A statistically significant difference was observed in the Li levels in the drinking water between the region with the lowest RR (Porto Metropolitan Area), which presented the highest median value, and the region with the highest RR (Trás-os-Montes, Northeast Portugal), which presented a lower median value (3.10 vs. 1.24 µg/L, respectively). Regarding the Li levels in the environmental waters—measured to characterize the overall local environment in terms of Li levels and, ultimately, the supply of Li through the consumption of locally produced foods—no statistically significant differences were observed. Overall, both the drinking water and environmental waters had Li concentrations well below the levels that have been considered “protective” in ecological studies.

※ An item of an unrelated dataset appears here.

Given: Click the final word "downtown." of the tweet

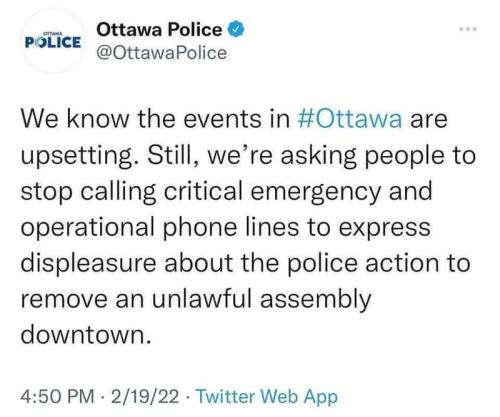Looking at the screenshot, I should 86,334.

The main novelty of this study is the measurement of urinary Li concentrations in residents from the three regions, assuming that this allows the reliable assessment of total Li exposure, regardless of its source (drinking water, food, etc.). To our knowledge, this is the first study to compare the urinary Li concentration among residents of regions with different suicide RRs. Urinary Li concentrations in the three regions (PMA, low RR; CT, intermediate RR; TM, high RR) showed no statistically significant differences after applying the Bonferroni correction for multiple testing. Additionally, given the overall low Li levels in the drinking water—which does not appear to be a major dietary source of Li—the correlation between urinary Li concentration and drinking water Li concentration was weak.